Palestinians Cut Off Talks on Siege
BETHLEHEM, West Bank — Palestinian negotiators broke off talks over the siege at the Church of the Nativity on Monday after Israeli forces killed another alleged gunman holed up inside one of Christianity’s holiest sites.
The interruption undermined hopes for a quick resolution of the standoff at the location revered as Jesus’ birthplace. Disputes also broke out among Palestinians trapped inside the church.
“We cannot continue negotiating under these circumstances,” said Bethlehem Mayor Hanna Nasser, a member of the Palestinian negotiating committee. “We are stuck in the mud. Nothing is moving.”
But later Monday, a Palestinian negotiator said he expected talks to resume today. And in Washington, Secretary of State Colin L. Powell said he expected an agreement to end the stalemate would be reached soon.
The Israelis would not comment on the status of the negotiations but acknowledged that scheduled meetings did not take place Monday.
They also confirmed that Israeli forces had shot and killed a Palestinian on Monday morning who they said was firing an automatic weapon from inside the church. Palestinians identified the man as Nidal Abeiyat.

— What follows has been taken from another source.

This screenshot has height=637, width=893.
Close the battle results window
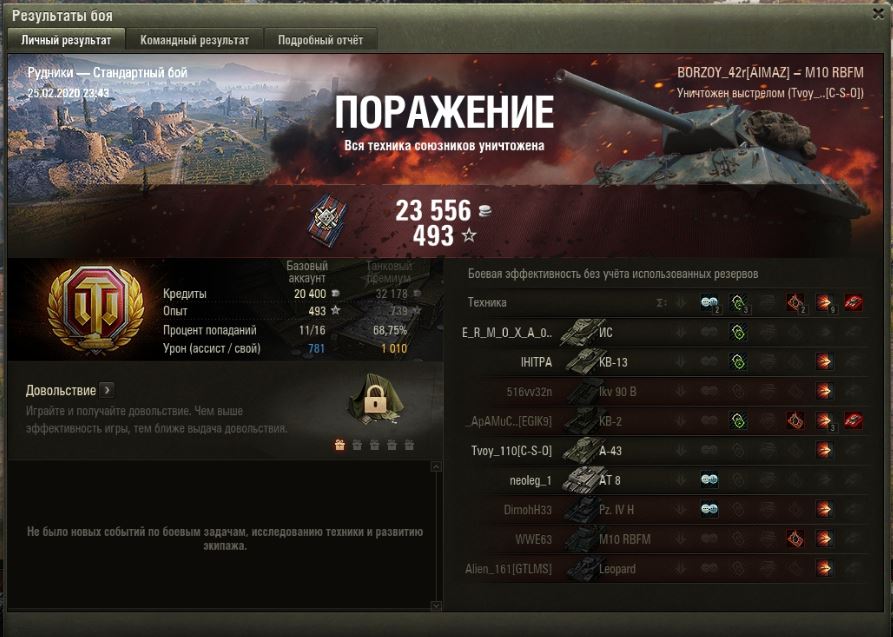pos(878,14)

“If we continue with negotiations, this is as if we are giving them the chance to continue with their killings of more Palestinians,” chief Palestinian negotiator Salah Tamari told the Al Jazeera satellite television network. “If the Israeli side is serious in achieving a nonviolent solution to the situation, it should stop shooting against the church.”
The siege is entering its fourth week. An estimated 180 Palestinian men remain inside the basilica, their supplies of water, food and electricity severely limited.
They are accompanied by about 40 clerics from different Christian denominations, who jointly operate the church. The religious compound has been under siege since shortly after the Israelis began their West Bank offensive late last month to root out terrorist cells.
The standoff is also disrupting Easter week celebrations at the church for the Greek Orthodox community, which has a different liturgical calendar than the Roman Catholic and Protestant faiths and marks Easter this Sunday.
The key problem remains the fate of about 10 Palestinian men wanted by the Israelis for attacks against soldiers and civilians. The Israelis say the men are militants from the Islamic group Hamas and from the Tanzim, the military wing of Palestinian Authority President Yasser Arafat’s Fatah movement.
Israelis insist that the men face trial in Israel or exile abroad. But the Palestinians say the men should be sent to the Gaza Strip for Palestinian judicial proceedings.
Neither side has budged during six days of talks, a period in which the Israelis have wounded two men inside the church and killed two others, including the man shot Monday.
The Palestinians now want the Israelis to accept a solution similar to the one to end Arafat’s confinement at his compound in Ramallah. They issued a call on Monday for increased diplomatic efforts to persuade the Israelis to allow a Palestinian trial for the wanted men that would be monitored by U.S. or British representatives.
As the two sides canceled their talks, cracks began to show in the united front that the Palestinians inside the church have maintained.
An unidentified group of men called a local television station from inside the church Sunday to deny that the Palestinian negotiation team represented their interests. They said they would not abide by any agreement reached by the team.
Also, leaflets began circulating in the streets of nearby Beit Jala proclaiming that the Palestinian team was selling out the interests of militants inside the church.
At least 28 Palestinians inside the church signed a document Monday agreeing to accept exile. Most who signed, according to sources close to the negotiators, are Tanzim members who have requested deportations to places such as London, Paris and the Mediterranean island of Cyprus.
But Nasser said that Arafat had explicitly ruled out any such deportation. Instead, he said the Palestinian leader insisted that the men be taken to Gaza for trial.
“It’s not up to those inside the church to decide where to go,” Nasser said. “It’s a very dangerous precedent, and we can’t afford it.”
The food supply is another important issue. Israeli soldiers stopped a protest group from delivering bags of food on Sunday.
Men could be seen scurrying from the church Monday to collect some of the abandoned bags of food. A wire was also seen poking from the front door of the church in an apparent attempt to drag in discarded cookies and crackers.
The Israeli army offered Monday to deliver 50 individual meals to the church, telling a Palestinian official that those not receiving the food could leave the church, Nasser said. But the Palestinians turned down the offer, saying everyone inside the church should be supplied food at the same time.
People who have recently left the church said that water is being drawn from insect-infested cisterns and that meals have dwindled to grass that those inside the compound have been able to harvest.